Will I Have to Pay $222,000?
Experts analyze how the first file-sharing court case affects you.
Oct. 5, 2007 — -- A collective shiver went up the spines of a generation of digital music users when a woman was ordered Thursday to pay more than $200,000 for sharing music files on a peer-to-peer network, but legal experts disagree about how the verdict could affect the average consumer.
The lawsuit, filed by the Recording Industry Association of America, the record-label lobbying organization, accused Jammie Thomas of Minnesota, of sharing more than 1,700 songs on the peer-to-peer file-sharing network Kazaa. The suit contended that Thomas had violated the Digital Millennium Copyright Act by distributing songs for free that belonged to the record labels. In effect, the organization alleged, she had infringed upon the labels' copyright.
The case, the first lawsuit of more than 26,000 the lobbying group has filed against file sharers to make it to trial, was meant to send a message, David Chidekel, a principal at law firm Fish & Richardson, experts in digital copyright law, told ABCNEWS.com. That message to file sharers, he said, is to change your ways.
"If you get a notice from the RIAA [Recording Industry Association of America], the labels, whoever, telling you to cease and desist, you want to settle very quickly for not a lot of money. That was the point of the lawsuit," Chidekel said. "It's a balancing test. The industry doesn't want to punish consumers, but [it] needs to enforce [its] rights. 'If we catch you, stop, say you're sorry, pay us.'"

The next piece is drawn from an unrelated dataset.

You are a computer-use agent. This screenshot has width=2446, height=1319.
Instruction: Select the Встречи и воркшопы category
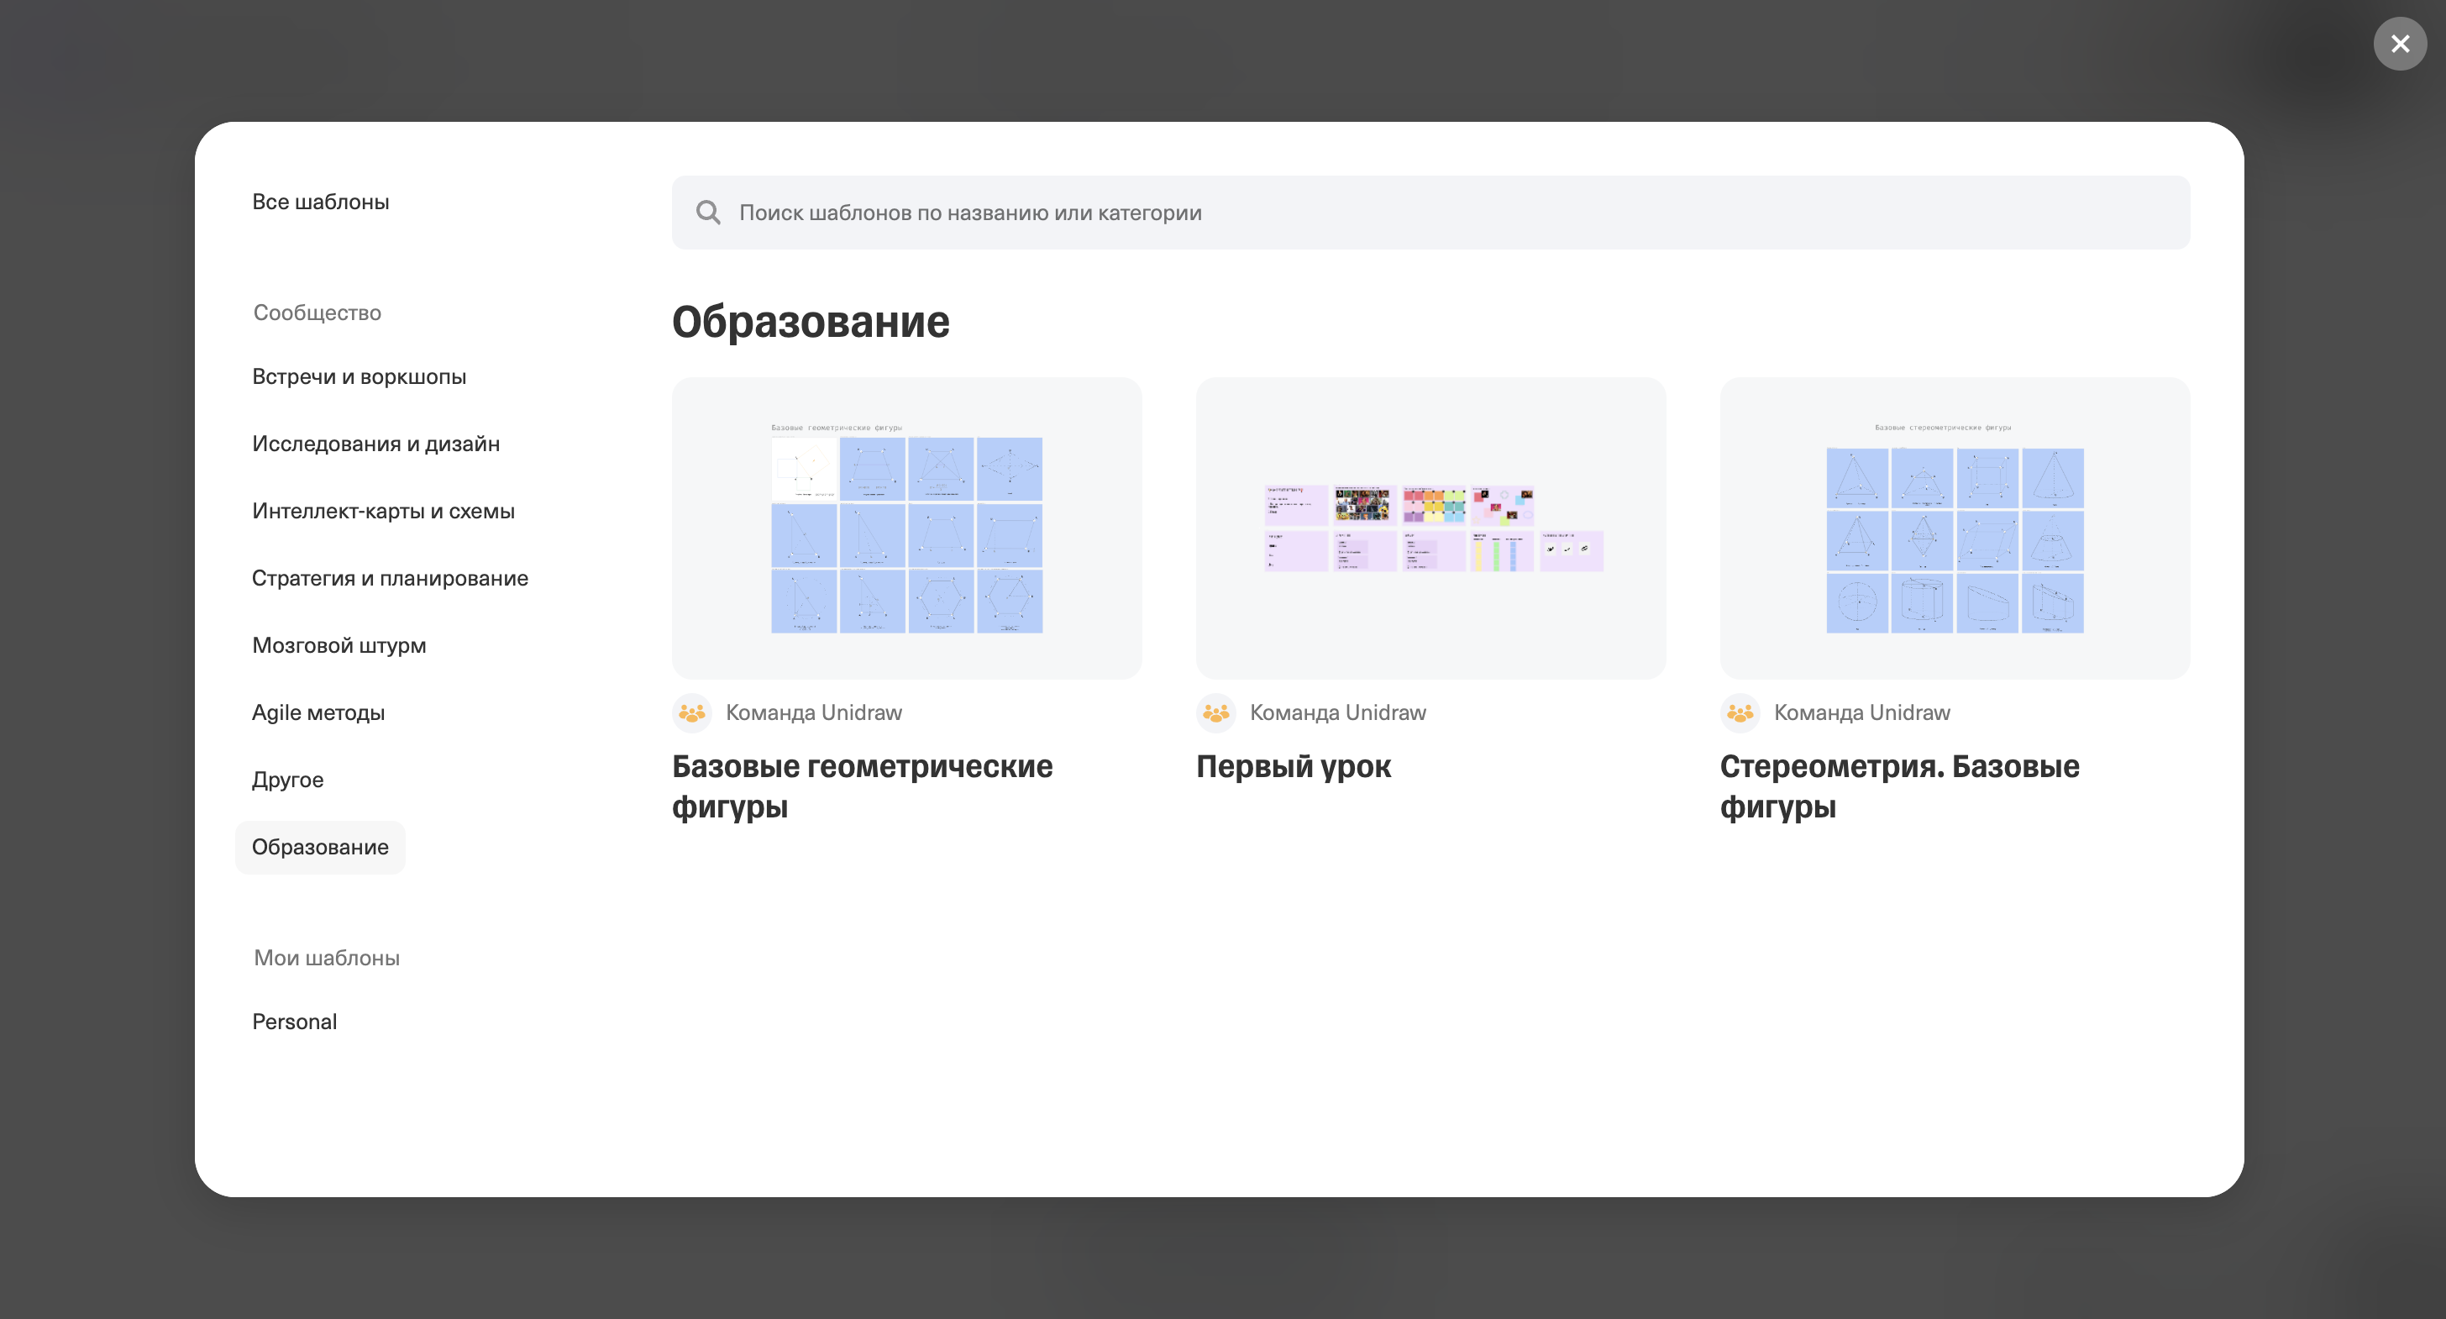pyautogui.click(x=359, y=377)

Most of the group's suits have ended in out-of-court settlements for typically no more than a few thousand dollars. Thomas chose not to settle and the labels came at her with "barrels loaded," Chidekel said.
For those who are already participating in file-sharing networks, Chidekel advised them to stop. Parents should get their kids to stop downloading songs, too. But even then, once files have been shared, even if hard drives are erased or replaced, both of which were alleged to have occurred in the Minnesota case, the sharer could still be found liable for their actions.